De nombreux pays, dont les Etats-Unis ou l'Uruguay, ont changé d'approche dans la lutte contre la drogue, et le cannabis en particulier. Comment expliquer cette évolution ? La politique de répression est doublement coûteuse : elle est onéreuse et inefficace. La France se situe en effet parmi les plus gros consommateurs de cannabis par habitant en Europe. Dans cette étude, Pierre Kopp, Christian Ben Lakhdar et Romain Perez mesurent l'impact de trois scénarios possibles pour sortir cette politique de l'impasse. C'est la légalisation de la production, de la vente et de l'usage dans le cadre d'un monopole public qui apparaît comme la politique la plus apte à contrôler la consommation et à permettre la prévention nécessaire.
Synthèse
La politique du cannabis a pris une nouvelle direction dans de nombreux pays. Plusieurs Etats ont récemment évolué dans leurs pratiques : la « guerre à la drogue »[1], coûteuse et inefficace, y a laissé place à des approches fondées sur la tolérance au cannabis, voire dans certains cas, à la légalisation.
Notre pays ne devrait-il pas, à son tour, envisager un tel tournant idéologique et politique ? Les arguments qui ont conduit au revirement dans l’Amérique de Barack Obama, par exemple, semblent tout aussi valables chez nous. De fait, la politique de répression est en échec en France : non seulement la prévalence du cannabis ne diminue pas significativement, mais elle reste l’une des plus élevées d’Europe.
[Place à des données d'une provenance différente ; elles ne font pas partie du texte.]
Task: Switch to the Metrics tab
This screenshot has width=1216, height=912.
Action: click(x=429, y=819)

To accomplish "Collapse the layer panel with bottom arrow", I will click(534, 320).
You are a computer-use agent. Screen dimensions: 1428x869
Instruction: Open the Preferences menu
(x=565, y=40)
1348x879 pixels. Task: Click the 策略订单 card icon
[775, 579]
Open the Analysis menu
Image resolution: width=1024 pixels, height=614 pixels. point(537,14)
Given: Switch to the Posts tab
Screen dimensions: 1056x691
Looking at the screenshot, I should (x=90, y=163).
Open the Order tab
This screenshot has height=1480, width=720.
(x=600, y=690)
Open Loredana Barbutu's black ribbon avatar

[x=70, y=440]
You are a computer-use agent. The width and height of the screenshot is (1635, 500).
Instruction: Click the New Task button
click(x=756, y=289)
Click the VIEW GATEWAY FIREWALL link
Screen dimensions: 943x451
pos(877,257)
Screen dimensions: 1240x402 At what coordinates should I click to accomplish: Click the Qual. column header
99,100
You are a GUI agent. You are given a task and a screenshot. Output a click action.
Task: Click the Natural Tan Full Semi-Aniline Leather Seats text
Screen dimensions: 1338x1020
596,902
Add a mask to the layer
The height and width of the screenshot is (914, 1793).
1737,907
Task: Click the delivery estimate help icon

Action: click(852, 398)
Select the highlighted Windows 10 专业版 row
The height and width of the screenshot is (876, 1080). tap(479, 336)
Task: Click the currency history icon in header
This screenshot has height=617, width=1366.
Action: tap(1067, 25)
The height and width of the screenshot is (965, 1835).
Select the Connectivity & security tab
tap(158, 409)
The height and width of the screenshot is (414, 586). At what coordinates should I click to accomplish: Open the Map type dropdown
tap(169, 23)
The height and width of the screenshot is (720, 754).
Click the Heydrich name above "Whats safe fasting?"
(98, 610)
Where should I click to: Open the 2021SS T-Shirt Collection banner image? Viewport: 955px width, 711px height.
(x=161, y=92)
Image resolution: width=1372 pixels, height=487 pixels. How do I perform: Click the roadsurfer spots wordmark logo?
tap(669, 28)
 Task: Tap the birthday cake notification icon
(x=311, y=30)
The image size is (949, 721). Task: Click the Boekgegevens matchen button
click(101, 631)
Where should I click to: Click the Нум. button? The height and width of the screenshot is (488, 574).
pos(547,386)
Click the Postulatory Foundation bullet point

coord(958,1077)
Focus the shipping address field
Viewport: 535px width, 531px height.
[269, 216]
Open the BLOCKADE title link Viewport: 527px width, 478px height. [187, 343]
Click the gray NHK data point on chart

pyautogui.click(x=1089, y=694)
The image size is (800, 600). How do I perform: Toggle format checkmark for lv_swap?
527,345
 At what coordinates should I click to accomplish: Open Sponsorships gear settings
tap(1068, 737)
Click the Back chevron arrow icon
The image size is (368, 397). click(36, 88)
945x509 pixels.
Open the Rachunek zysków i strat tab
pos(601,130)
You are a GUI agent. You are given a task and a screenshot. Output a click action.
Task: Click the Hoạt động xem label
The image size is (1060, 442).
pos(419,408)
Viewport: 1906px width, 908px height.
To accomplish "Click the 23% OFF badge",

Pis, cette politique coûte cher : elle capte une part considérable des ressources publiques allouées au maintien de l’ordre et à la justice. Au total, ce sont quelques 568 millions d’euros par an qui sont directement consacrés à la lutte contre le cannabis, et qui ne vont ni à d’autres missions utiles, ni aux politiques de prévention et d’accompagnement pour les usagers dépendants.Dans ce contexte, trois scénarios sont envisageables : la dépénalisation[2] de l’usage du cannabis (scénario 1), la légalisation de la production, de la vente et de l'usage dans le cadre d'un monopole public (scénario 2) et la légalisation de la production, de la vente et de l'usage dans un cadre concurrentiel (scénario 3). Nous avons tenté de mesurer l'impact de chaque scénario sur le nombre d'usagers, les quantités consommées, les finances publiques (dépenses et recettes fiscales) et l'évolution du marché noir.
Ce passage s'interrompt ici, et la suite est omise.